The main differential diagnosis of leg ulcers includes chronic venous ulcers, leukocytoclastic vasculitis, pyoderma gangrenosum, cutaneous polyarteritis nodosa, factitious dermatitis that were easily ruled out in our case.3 Sickle cell disease and hydroxyurea related leg ulcers can also mimic LV. Porcelain white scars in the setting of venous disease but without punctate ulcerations should be considered an unrelated syndrome. Venous ulcers (VU) is the main differential diagnosis in our case. VU are located above the medial malleolus similar to LV, however, VU tends to become larger, shallow with a border that is typically irregular, the bed is covered by a yellow fibrinous exudate, and lacks the other characteristic features of LV.10, 11 PAN is onerous to differentiate clinically. Clinical characteristics attributed to PAN are tender subcutaneous nodules which ulcerate in due course of time.
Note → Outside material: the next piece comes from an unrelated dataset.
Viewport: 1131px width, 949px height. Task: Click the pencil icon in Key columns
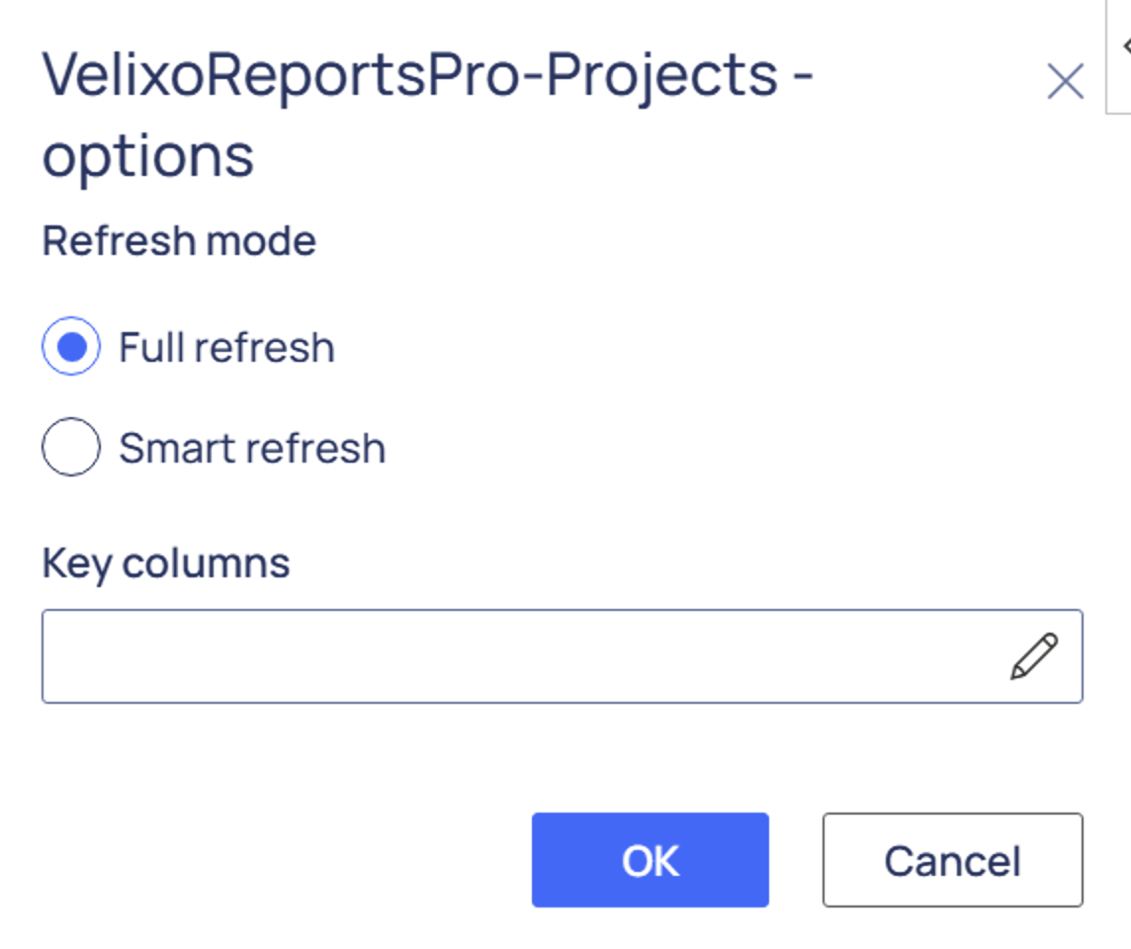(1033, 656)
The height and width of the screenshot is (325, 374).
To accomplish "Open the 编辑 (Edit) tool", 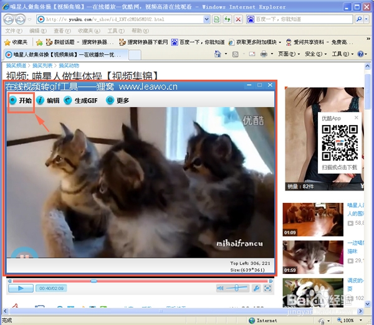I will 48,100.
Histopathology of PAN divulges deep dermal vessel occlusion, extravasation of granulocytes around the vessels moreover the essential point of difference between PAN and LV is, PAN responds favorably to steroids while LV doesn’t.12
The risk factors for chronic venous insufficiency in our patient include the age, female gender, obesity and hypertension. LV is a formidable disease to treat and treatment is thus challenging for the dermatologist. A conglomerate of treatment options exist. However the current approach is based on drugs that stimulate endogenous fibrinolytic activity, inhibit thrombus formation or cause vasodilatation.2 Multiple treatments have been proposed, that includes antiplatelet drugs like low-dose aspirin, dipyridamole and pentoxifylline. To mitigate pain, the use of Hyperbaric oxygen and intravenous immunoglobulin is recommended as it enhances perfusion by impeding vasoconstiction caused by thromboxane and endothelin. Some studies have also investigated the use of anticoagulant drugs such as warfarin, unfractionated heparin, or low molecular weight heparin, all of which have been found to help with pain relief and hasten healing. Anabolic steroids like danazole and stanazole; and nifedipine and fibrinolytics like tissue plasminogen activator, danazol, phenformin, ethylestrenol are other treatment options.
LV is an uncommon dermopathy, that can potentially be idiopathic or may emerge by virtue of vascular coagulopathy resulting in occlusion of superficial dermal microvasculature. Ruling out hypercoagulable states and autoimmune disorders is an essential part of the disease work up.